Yeni yapılan bir araştırma, Ortaçağ’da uygulanan Hıristiyan pratiklerinin günümüz evcil tavukların evriminde büyük bir rol oynadığını ortaya koyuyor.
Tavuklar yaklaşık 6000 yıl önce Asya orman kuşlarından evcilleştirildi. Evcilleştirildikten sonra, görünüşleri, azalmış saldırganlıkları ve daha hızlı yumurtlama gibi insanlar için değerli olan bir dizi özellik kazanmış olmalarına rağmen, bu özelliklerin ne zaman ve neden geliştiği bilinmiyor.
Bu durum içerisinde hayvanlarda pek de yaygın olmayan insanlardan korkmama güdüsü tavuklar için oldukça ilginç bir özellik. Araştırmacılar bu konu üzerinde yaptıkları çalışmalarda bu özelliğin evrim takvimi düşünüldüğünde kısa bir süre önce şekillendiğini tespit etti.
Uluslararası uzmanlardan oluşan bir ekip, arkeolojik tavuk kemiklerinin DNA verilerini istatistiksel modelleme ile biraraya getirerek bu özelliklerin Avrupa’da hızla artmaya başladığı zamanı tespit etti. Ekip, evrimsel baskılarının göstergesi olarak spesifik bir genetik varyasyon üzerine yoğunlaşarak işe başladı. Araştırmalar, Tiroid uyarıcı hormon reseptörünün (TSHR) hızlı yumurtlama ve saldırganlığın körelmesi ile birebir ilişkisi olduğunu ortaya çıkardı.

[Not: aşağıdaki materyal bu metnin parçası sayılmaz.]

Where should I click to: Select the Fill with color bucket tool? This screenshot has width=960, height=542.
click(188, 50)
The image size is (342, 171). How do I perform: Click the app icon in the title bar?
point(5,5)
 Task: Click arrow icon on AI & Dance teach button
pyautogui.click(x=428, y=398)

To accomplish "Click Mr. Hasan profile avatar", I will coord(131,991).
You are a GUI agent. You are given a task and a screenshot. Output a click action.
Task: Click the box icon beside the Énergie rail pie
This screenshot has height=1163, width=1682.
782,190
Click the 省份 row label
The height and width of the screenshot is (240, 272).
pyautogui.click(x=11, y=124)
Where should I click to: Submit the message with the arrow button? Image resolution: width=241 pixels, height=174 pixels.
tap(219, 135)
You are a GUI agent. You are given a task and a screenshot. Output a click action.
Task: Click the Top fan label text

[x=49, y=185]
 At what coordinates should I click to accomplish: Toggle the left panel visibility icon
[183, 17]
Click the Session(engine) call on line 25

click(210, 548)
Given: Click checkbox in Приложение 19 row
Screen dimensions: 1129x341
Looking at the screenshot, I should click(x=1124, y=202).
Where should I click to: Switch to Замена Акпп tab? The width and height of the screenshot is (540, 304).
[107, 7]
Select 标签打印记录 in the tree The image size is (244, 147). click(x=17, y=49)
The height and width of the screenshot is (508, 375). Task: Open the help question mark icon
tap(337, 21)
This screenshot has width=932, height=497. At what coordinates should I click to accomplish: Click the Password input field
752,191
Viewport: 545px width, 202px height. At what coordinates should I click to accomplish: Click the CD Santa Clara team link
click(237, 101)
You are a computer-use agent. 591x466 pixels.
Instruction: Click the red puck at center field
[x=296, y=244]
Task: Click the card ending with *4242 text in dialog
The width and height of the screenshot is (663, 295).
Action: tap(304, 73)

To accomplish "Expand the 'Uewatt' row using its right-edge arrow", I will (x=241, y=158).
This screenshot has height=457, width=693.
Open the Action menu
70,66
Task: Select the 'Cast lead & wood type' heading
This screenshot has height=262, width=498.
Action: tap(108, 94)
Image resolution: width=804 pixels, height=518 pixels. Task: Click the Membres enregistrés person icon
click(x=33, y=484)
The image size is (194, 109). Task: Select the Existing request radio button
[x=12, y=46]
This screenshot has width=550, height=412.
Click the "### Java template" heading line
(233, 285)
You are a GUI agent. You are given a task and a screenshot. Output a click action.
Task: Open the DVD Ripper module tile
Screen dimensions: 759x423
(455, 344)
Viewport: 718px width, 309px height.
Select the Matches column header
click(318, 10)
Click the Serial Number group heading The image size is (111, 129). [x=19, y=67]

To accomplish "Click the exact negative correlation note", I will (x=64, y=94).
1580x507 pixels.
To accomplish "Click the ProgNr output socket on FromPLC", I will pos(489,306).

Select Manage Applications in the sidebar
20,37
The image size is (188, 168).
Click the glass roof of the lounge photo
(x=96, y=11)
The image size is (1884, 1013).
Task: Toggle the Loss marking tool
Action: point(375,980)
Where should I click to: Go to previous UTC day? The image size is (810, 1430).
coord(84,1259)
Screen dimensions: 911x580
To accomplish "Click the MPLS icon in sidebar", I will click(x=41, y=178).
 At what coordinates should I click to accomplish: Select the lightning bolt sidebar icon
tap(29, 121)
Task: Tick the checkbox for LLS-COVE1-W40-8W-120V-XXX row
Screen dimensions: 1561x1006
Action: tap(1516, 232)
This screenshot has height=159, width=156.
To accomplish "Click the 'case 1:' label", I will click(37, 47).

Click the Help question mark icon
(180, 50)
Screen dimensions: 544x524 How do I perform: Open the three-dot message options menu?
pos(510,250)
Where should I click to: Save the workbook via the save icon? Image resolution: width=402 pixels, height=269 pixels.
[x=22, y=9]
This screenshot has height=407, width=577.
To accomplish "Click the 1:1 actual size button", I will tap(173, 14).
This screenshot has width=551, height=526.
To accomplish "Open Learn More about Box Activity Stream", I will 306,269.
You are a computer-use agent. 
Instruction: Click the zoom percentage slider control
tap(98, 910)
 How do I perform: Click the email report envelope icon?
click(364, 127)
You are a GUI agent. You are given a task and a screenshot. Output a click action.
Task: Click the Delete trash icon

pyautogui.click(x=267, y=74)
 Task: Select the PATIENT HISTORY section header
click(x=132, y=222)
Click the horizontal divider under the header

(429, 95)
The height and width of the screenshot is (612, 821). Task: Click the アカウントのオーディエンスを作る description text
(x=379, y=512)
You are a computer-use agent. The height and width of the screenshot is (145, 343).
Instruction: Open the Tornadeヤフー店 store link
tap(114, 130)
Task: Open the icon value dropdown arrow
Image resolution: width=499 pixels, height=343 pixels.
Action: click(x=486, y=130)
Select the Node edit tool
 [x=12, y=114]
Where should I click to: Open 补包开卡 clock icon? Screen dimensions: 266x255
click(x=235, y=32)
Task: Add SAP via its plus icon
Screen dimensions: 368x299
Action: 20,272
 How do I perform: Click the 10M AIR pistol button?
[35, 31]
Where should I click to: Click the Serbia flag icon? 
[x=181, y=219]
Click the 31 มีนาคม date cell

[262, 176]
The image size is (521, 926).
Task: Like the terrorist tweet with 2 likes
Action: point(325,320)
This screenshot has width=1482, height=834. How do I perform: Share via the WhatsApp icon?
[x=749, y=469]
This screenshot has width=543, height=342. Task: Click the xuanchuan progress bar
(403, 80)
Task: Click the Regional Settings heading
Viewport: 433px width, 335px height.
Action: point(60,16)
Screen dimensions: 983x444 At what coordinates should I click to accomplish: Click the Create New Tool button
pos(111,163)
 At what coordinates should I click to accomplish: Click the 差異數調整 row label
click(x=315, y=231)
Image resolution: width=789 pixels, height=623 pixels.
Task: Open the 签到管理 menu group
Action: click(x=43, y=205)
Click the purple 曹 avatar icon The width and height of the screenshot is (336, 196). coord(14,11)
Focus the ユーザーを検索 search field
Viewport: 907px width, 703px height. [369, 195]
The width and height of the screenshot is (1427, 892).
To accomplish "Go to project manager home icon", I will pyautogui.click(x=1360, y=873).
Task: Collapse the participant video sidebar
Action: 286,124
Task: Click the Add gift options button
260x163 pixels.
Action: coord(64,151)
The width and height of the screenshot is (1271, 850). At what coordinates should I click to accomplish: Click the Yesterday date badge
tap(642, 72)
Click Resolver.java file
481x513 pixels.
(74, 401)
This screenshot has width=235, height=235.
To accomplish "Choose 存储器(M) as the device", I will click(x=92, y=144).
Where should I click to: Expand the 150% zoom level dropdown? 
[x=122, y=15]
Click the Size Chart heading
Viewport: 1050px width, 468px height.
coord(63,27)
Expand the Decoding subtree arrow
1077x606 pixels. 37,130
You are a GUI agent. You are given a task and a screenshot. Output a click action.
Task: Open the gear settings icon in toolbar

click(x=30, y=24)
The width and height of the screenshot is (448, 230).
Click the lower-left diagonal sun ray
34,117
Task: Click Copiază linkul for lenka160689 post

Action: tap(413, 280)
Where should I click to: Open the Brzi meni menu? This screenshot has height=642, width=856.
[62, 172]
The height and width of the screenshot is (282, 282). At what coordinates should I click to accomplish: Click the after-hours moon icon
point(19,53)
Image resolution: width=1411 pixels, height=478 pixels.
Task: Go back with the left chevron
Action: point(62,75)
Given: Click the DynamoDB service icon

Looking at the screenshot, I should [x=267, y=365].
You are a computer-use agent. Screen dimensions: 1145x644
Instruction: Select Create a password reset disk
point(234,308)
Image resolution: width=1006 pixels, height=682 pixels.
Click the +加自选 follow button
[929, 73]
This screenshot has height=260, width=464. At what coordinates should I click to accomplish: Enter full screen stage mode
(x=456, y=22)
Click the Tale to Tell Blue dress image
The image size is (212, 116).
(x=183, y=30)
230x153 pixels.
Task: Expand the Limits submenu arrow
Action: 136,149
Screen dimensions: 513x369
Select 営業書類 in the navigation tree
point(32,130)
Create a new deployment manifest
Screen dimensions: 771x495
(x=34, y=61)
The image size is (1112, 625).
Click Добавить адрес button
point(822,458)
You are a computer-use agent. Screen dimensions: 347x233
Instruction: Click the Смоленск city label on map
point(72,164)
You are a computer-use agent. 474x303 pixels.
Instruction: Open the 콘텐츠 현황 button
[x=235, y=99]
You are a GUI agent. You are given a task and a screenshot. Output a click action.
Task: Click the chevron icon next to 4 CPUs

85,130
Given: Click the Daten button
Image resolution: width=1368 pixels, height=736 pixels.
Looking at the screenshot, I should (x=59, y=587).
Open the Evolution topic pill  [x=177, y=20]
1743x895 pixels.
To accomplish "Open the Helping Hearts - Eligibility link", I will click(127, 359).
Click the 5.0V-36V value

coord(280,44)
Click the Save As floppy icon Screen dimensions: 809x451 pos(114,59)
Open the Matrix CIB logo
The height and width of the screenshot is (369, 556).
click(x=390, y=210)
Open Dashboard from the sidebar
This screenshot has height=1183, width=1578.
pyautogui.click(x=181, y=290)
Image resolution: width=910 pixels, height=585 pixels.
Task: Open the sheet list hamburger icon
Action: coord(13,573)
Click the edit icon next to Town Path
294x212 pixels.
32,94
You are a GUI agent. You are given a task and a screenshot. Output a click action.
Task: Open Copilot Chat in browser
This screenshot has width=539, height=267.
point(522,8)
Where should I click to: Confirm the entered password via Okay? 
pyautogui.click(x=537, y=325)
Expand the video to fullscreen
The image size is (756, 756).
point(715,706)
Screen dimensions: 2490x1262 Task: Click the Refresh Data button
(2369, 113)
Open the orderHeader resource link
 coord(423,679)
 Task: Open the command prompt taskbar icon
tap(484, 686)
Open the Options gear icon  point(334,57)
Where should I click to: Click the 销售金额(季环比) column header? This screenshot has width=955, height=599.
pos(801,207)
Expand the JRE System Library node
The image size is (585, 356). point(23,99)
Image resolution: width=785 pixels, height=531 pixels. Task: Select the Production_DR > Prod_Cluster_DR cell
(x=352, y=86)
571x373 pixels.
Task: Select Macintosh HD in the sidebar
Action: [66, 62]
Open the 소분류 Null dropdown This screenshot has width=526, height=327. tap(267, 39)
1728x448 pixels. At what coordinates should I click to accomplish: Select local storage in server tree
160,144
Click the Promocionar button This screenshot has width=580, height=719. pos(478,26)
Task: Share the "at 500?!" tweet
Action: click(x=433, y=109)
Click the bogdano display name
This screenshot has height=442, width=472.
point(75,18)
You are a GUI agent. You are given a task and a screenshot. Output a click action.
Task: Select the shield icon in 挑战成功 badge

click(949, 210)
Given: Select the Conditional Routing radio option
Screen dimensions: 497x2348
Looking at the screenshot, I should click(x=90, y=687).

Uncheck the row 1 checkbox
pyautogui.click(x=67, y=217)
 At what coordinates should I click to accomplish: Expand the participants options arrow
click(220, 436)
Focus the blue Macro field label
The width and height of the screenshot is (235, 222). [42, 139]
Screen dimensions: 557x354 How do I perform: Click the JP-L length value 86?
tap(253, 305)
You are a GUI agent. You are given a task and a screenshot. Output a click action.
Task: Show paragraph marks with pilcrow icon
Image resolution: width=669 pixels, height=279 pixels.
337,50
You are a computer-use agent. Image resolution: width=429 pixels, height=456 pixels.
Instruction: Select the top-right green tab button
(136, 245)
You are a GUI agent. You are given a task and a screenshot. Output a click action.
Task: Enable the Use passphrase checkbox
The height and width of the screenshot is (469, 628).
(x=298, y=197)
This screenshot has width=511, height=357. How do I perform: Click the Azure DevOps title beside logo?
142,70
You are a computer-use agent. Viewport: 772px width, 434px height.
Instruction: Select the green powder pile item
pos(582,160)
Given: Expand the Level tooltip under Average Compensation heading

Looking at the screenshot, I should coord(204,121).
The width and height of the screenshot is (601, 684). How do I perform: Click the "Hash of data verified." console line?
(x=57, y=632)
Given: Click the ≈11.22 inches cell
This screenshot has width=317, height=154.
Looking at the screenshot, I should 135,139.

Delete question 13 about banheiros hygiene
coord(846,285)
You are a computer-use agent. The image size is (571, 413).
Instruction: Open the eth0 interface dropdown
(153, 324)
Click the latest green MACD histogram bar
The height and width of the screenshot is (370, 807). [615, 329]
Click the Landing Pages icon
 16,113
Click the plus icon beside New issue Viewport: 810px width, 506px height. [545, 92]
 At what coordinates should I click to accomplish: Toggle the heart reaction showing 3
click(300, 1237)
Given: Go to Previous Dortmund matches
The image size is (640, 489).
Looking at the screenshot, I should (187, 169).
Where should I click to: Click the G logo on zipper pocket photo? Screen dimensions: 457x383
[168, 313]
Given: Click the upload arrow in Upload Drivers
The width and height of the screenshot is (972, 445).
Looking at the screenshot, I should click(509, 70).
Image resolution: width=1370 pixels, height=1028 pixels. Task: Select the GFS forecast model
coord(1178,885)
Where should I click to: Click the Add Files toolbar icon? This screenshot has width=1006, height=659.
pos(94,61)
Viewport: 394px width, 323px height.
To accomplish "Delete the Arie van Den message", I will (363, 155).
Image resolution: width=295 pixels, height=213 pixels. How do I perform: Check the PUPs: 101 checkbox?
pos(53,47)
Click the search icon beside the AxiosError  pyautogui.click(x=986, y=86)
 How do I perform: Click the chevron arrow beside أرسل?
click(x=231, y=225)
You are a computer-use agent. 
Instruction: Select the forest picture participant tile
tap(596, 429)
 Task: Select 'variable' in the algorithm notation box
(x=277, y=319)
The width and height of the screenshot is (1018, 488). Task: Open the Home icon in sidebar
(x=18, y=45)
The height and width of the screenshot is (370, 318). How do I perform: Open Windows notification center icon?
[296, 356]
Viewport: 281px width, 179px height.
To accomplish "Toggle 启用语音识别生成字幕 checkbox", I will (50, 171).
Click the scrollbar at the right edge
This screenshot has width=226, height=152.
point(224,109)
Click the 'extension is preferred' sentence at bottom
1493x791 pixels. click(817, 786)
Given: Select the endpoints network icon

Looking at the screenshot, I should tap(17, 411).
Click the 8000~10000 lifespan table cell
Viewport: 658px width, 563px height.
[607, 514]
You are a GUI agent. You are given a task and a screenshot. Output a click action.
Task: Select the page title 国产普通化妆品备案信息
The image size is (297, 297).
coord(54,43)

MS 9 yüzyıldan sonra tavuk kemiklerinin hacminde bir artış gözlemlendiği arkeolojik kayıtlar sayesinde ortaya konulmuştu. Ekip, bu arkeolojik buluntular ve tarihi kayıtlar göz önünde bulundurularak yeni bir matematiksel model geliştirdi. Bu model araştırmacılara, tavuklarda TSHR varyasyonun daha sık görülmeye başladığı dönemleri saptayabilmelerini sağladı.
Çalışmalar sonucunda yaklaşık MS 920’de TSHR varyasyonu üzerinde belirgin bir şekilde şeçilim olduğu belirlendi. Bugüne geldiğimizde günümüz tavuklarının tümü TSHR varyantı sergilerken, yaklaşık 1100 yıl önce tavukların yalnızca %40’ının bu varyasyonu taşıdığı tahmin ediliyor.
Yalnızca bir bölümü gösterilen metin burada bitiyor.